The choice of basis functions is a form of feature engineering and injects prior knowledge into the model about the kind of non-linearity we expect to see. Two common choices are:

  1. Polynomial Basis Functions: This set includes powers and interaction terms of the original input variables. For example, for a two-dimensional input \((x_1, x_2)\), a second-degree polynomial basis would include \(\{1, x_1, x_2, x_1^2, x_2^2, x_1x_2\}\). These are well-suited for modeling smooth, global trends in the data.
    1. Radial Basis Functions (RBFs): Functions that depend only on the distance from a central point. A typical choice is the Gaussian RBF:
    2. \[\phi_j(x) = \exp\left(- \frac{\|x - c_j\|^2}{2s^2}\right)\]
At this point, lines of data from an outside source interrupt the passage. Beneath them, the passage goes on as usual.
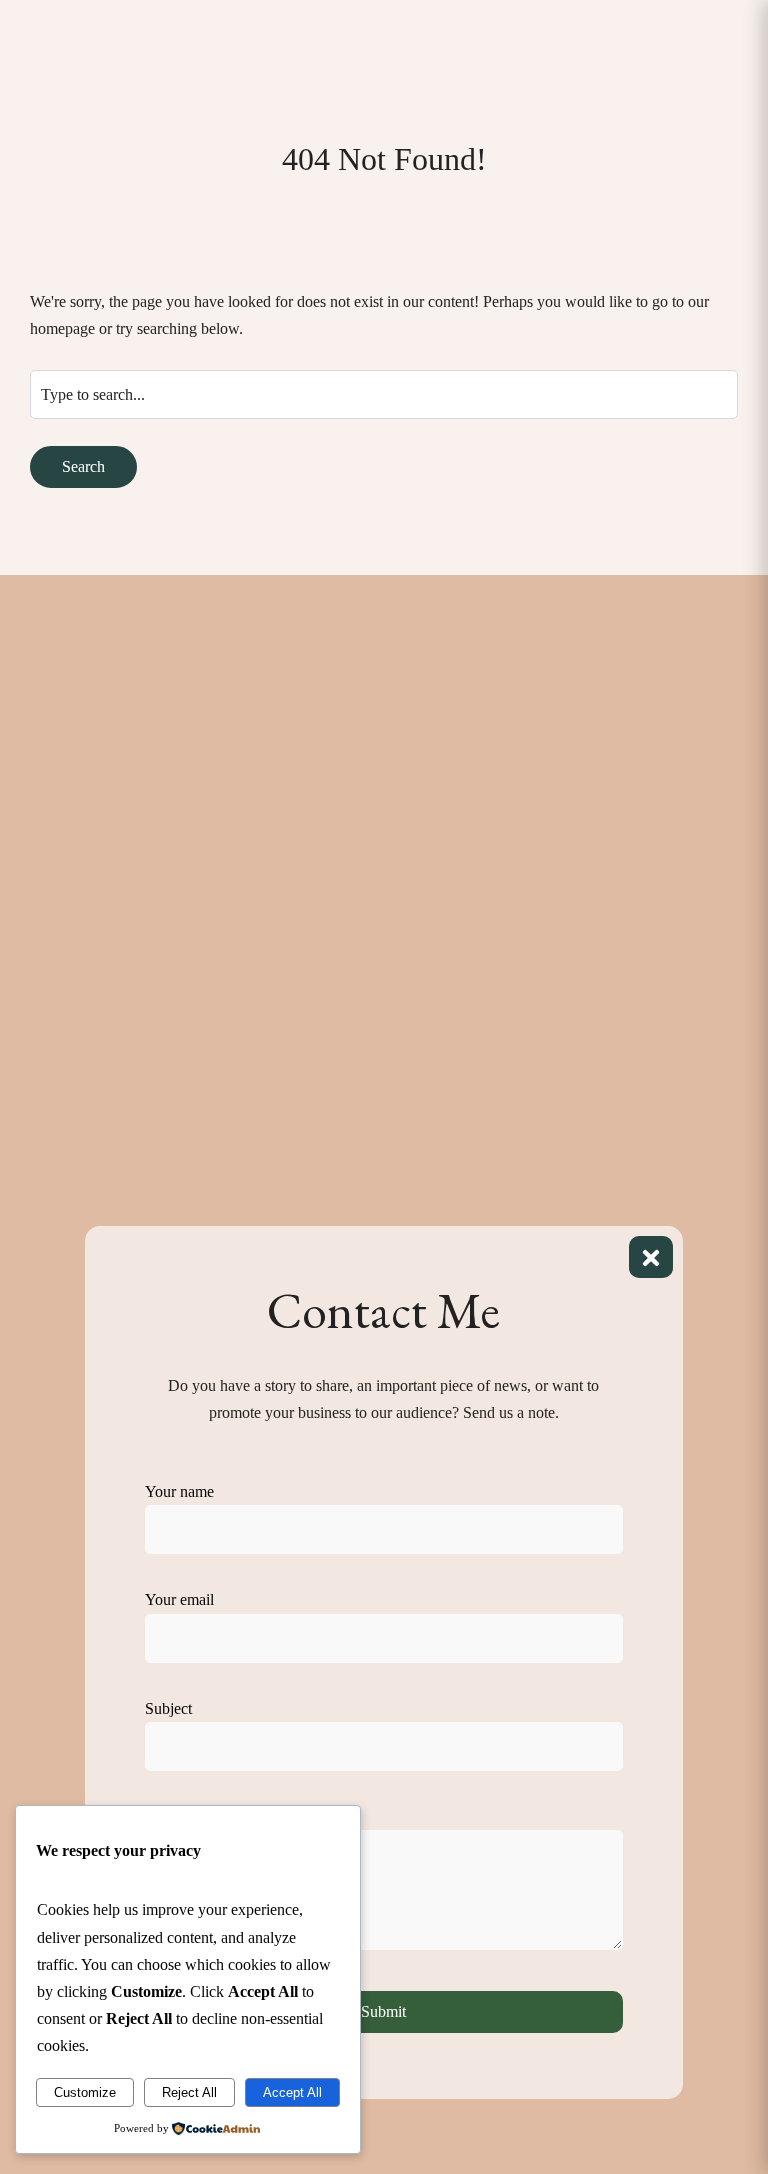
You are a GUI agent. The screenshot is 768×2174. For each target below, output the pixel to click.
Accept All (292, 2092)
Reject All (189, 2092)
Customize (85, 2092)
      Each RBF is centered at a point \(c_j\) and has a width \(s\). It acts as a localized "bump," having a value only for inputs \(x\) that are close to its center. A linear combination of these localized bumps can approximate any continuous function.

      The Challenge: The Curse of Dimensionality Revisited

      The fixed basis function approach has a drawback. The number of basis functions needed to cover the input space can grow exponentially with input dimensions. If we need 10 RBFs to model a function in one dimension, a similar resolution in a 10-dimensional space would require \(10^{10}\) RBFs—a computationally intractable number. This is a manifestation of the curse of dimensionality.
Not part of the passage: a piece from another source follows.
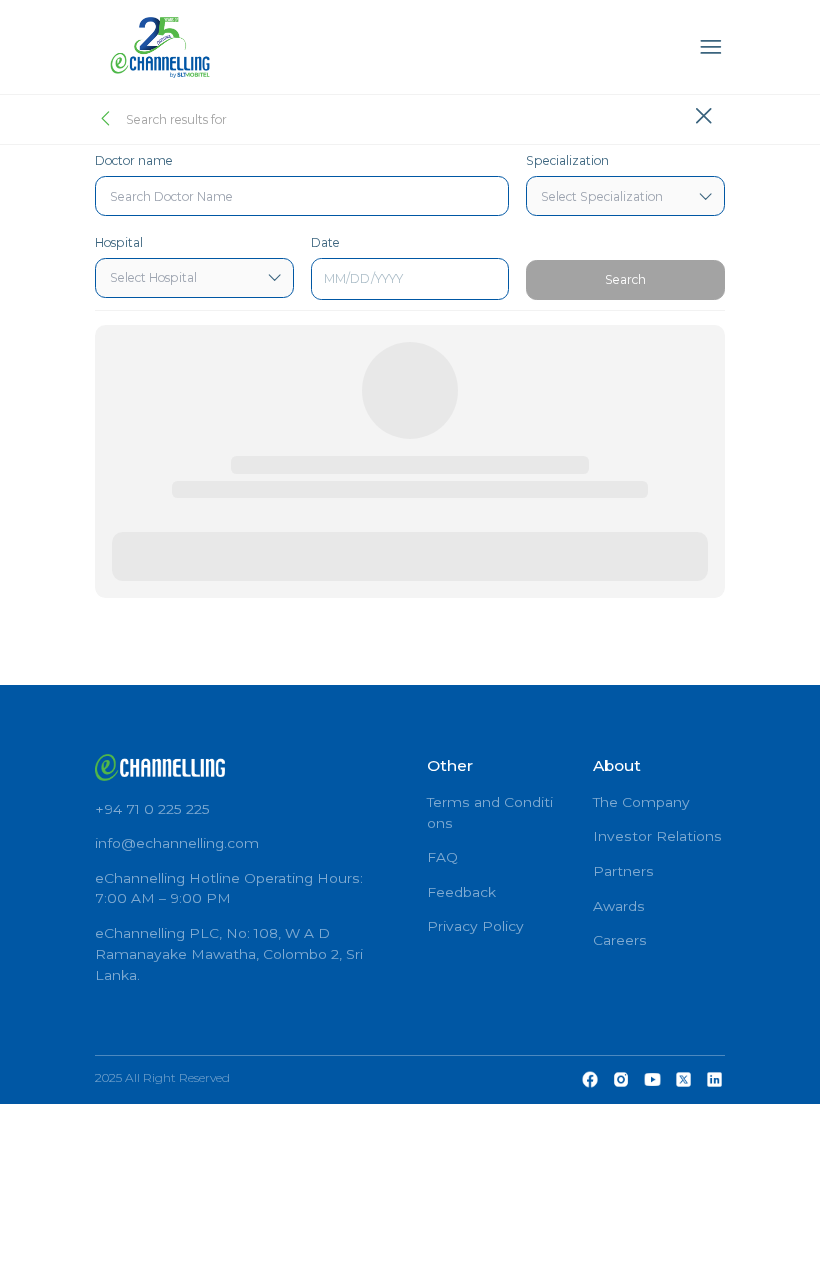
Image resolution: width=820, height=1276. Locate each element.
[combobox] (302, 196)
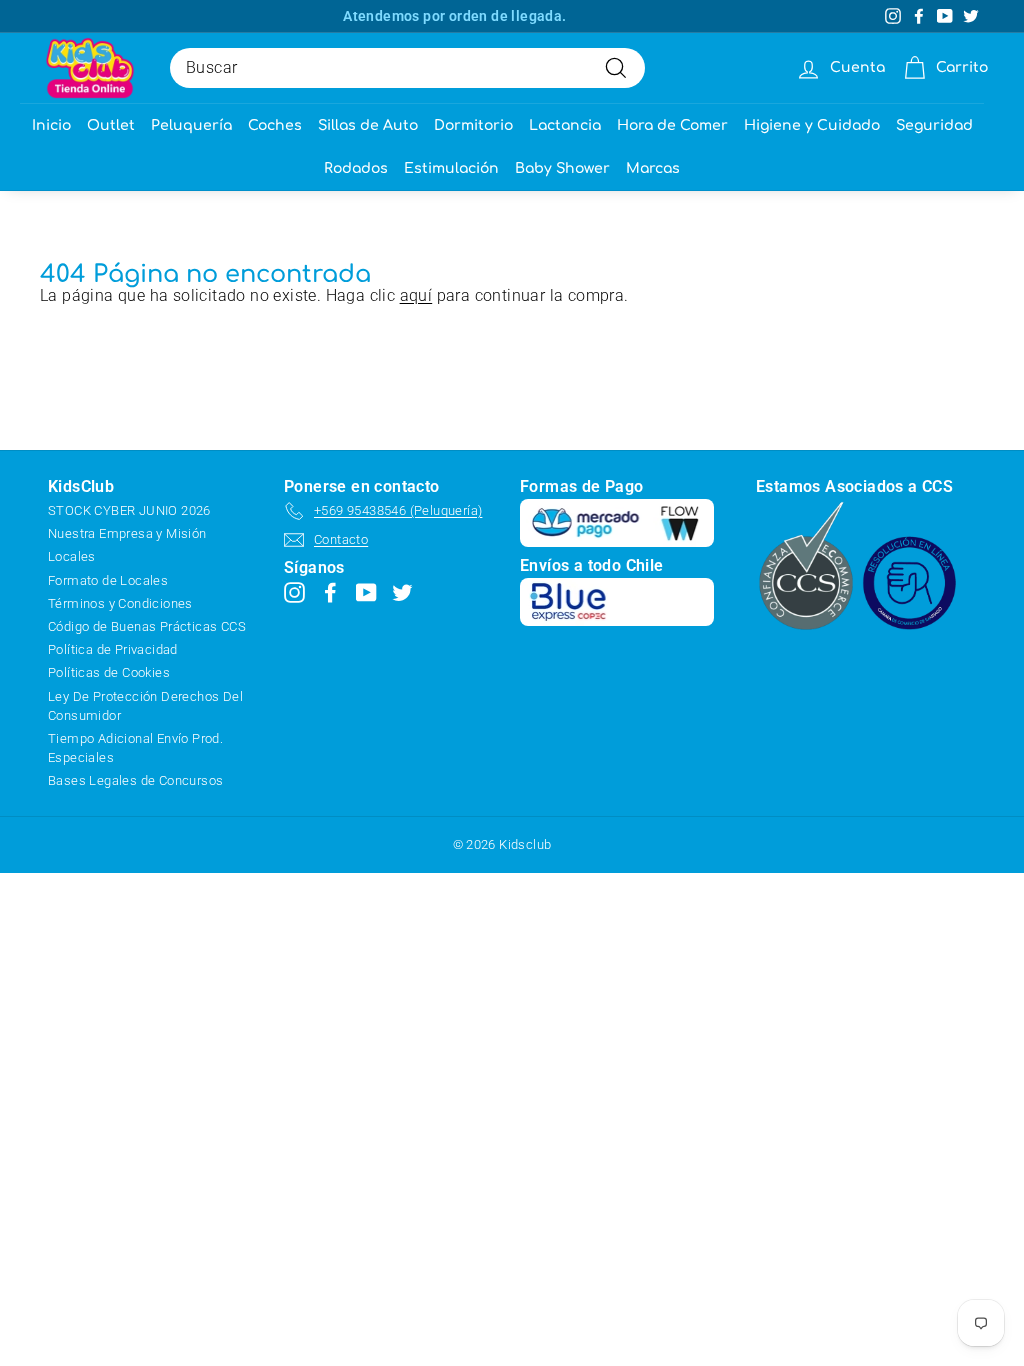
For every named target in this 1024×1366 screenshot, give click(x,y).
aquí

      This challenge highlights the trade-off in selecting basis functions:

      • Too few or unsuitable functions: The model may not be flexible enough to capture the true underlying relationship (underfitting).
      • Too many functions: The model may have too many parameters to be estimated reliably from the available data, leading to a high risk of overfitting. It also becomes computationally expensive.
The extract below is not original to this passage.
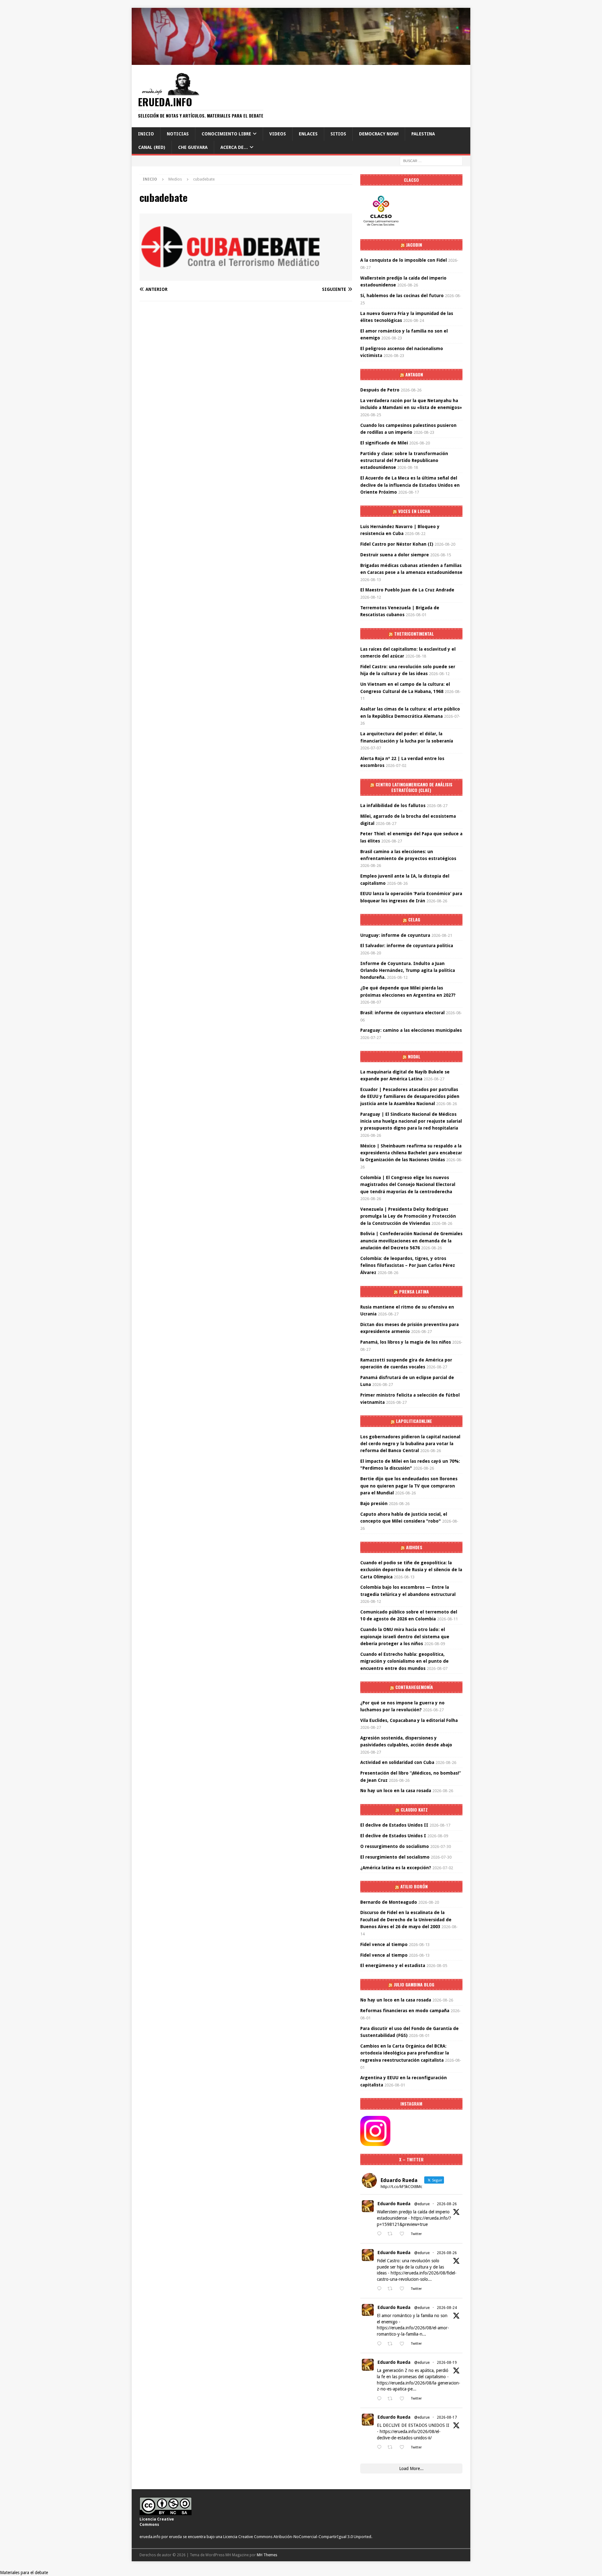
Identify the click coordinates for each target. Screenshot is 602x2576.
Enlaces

      Strategies for Selecting Basis Functions

      Given the risk of an exponential explosion in the number of basis functions, practitioners often resort to strategies for selecting a smaller, more relevant subset.

      • Forward Selection: This is a greedy approach where one starts with a simple model (e.g., purely linear) and iteratively adds the single basis function from a candidate pool that provides the greatest improvement in performance.
      • Backward Selection (Pruning): This approach starts with a large, potentially overly complex set of basis functions and iteratively removes the one whose removal hurts performance the least.

      These stepwise methods are not guaranteed to find the globally optimal subset of basis functions (which is an NP-hard problem), but they are often effective heuristics.

      Conclusion

      Fixed basis functions provide a bridge between linear models and non-linear problems. They frame the modeling process as a choice of representation. By transforming the input data into a suitable feature space, we can use the efficiency of linear methods to solve complex tasks.

      This approach is the foundation for more techniques. Kernel methods can be viewed as working with an implicit, potentially infinite set of basis functions. Neural networks extend this concept by learning the optimal basis functions in their hidden layers. Understanding fixed basis functions helps understand non-linear modeling.